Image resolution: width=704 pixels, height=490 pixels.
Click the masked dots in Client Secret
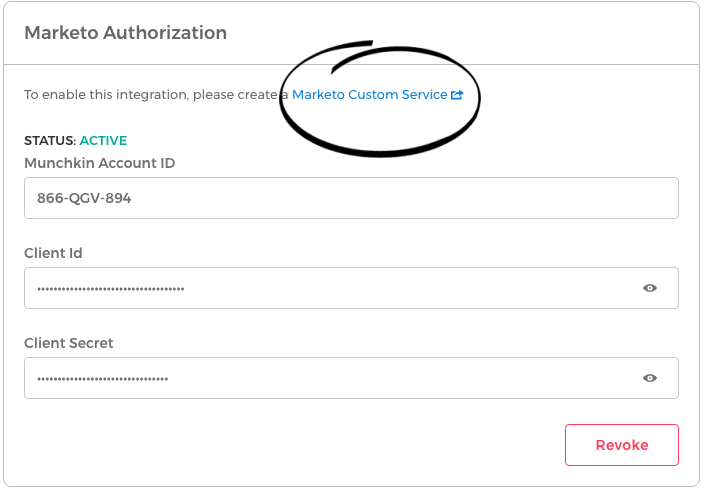pos(102,379)
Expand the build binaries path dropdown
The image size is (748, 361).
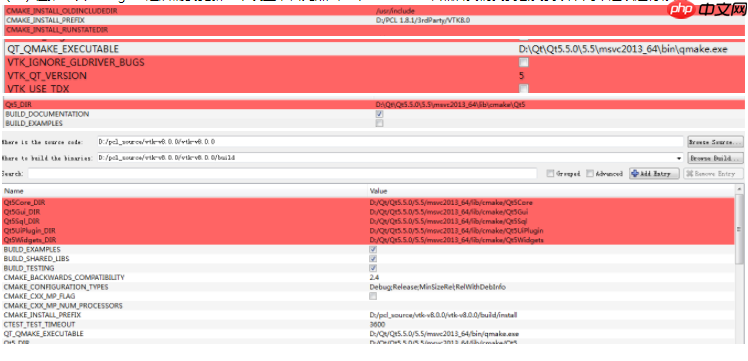tap(679, 158)
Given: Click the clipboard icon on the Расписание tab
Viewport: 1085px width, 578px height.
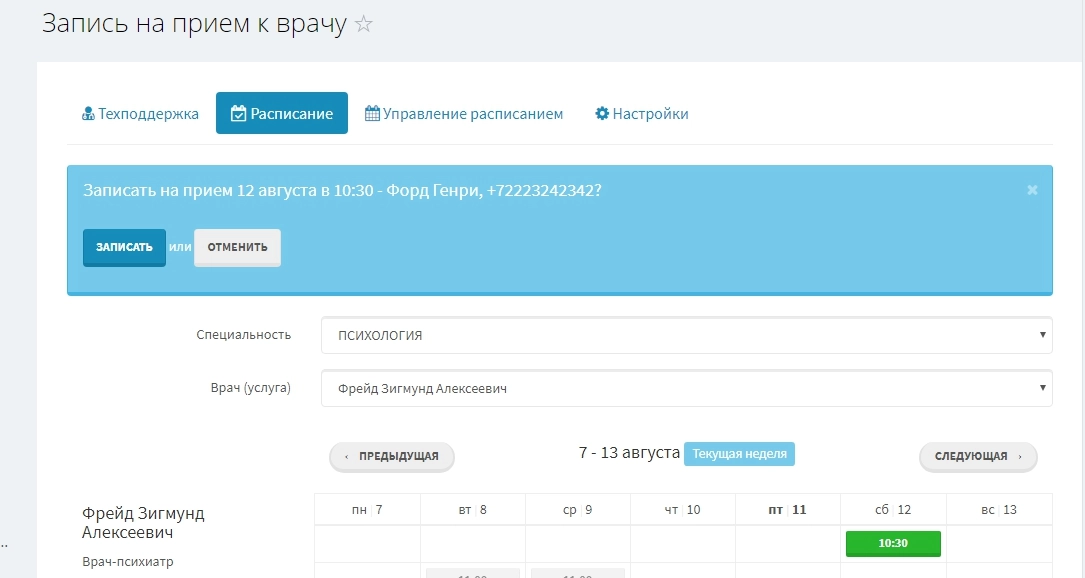Looking at the screenshot, I should (239, 113).
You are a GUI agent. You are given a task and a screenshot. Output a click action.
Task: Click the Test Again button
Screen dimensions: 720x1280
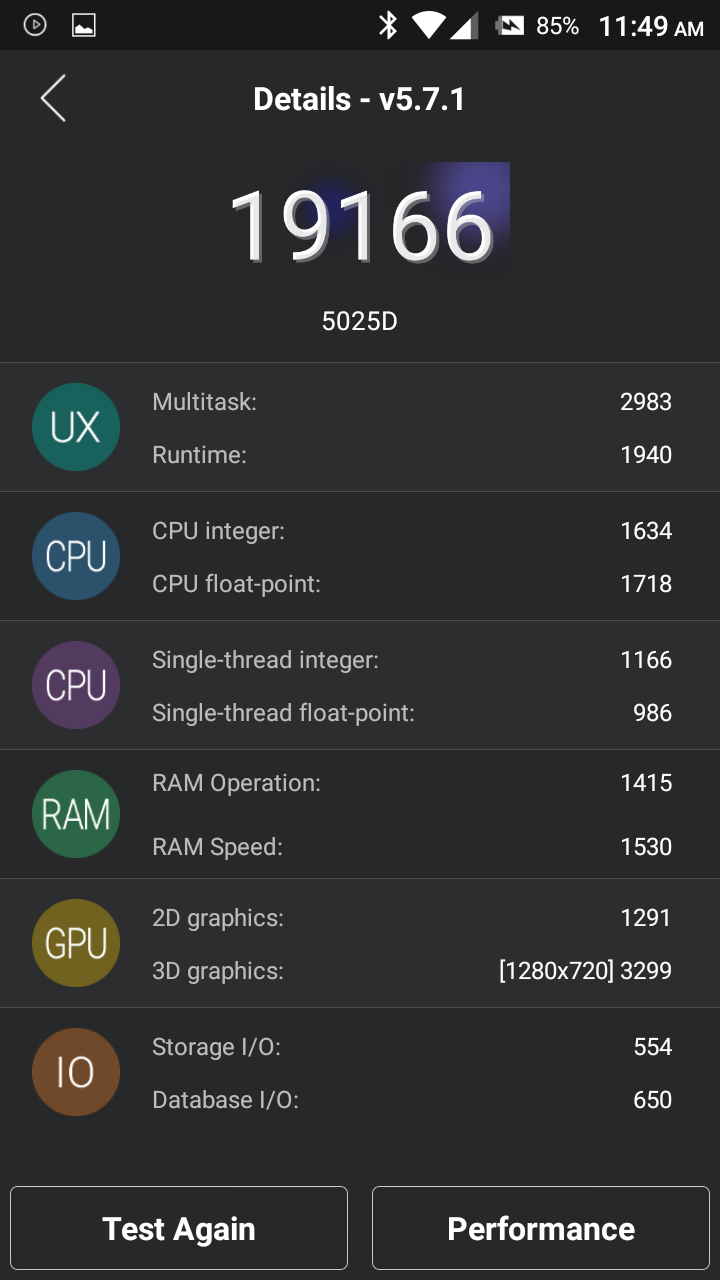tap(179, 1228)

== Work request ==
In your copy, include no pictures and only the lines from the line with "The image size is (748, 361)." through the final line of the listing above, reproduced exactly.

== Answer for the task ==
The image size is (748, 361).
tap(679, 158)
Given: Click the clipboard icon on the Расписание tab
Viewport: 1085px width, 578px height.
Looking at the screenshot, I should (239, 113).
You are a GUI agent. You are given a task and a screenshot. Output a click action.
Task: Click the Test Again button
Screen dimensions: 720x1280
tap(179, 1228)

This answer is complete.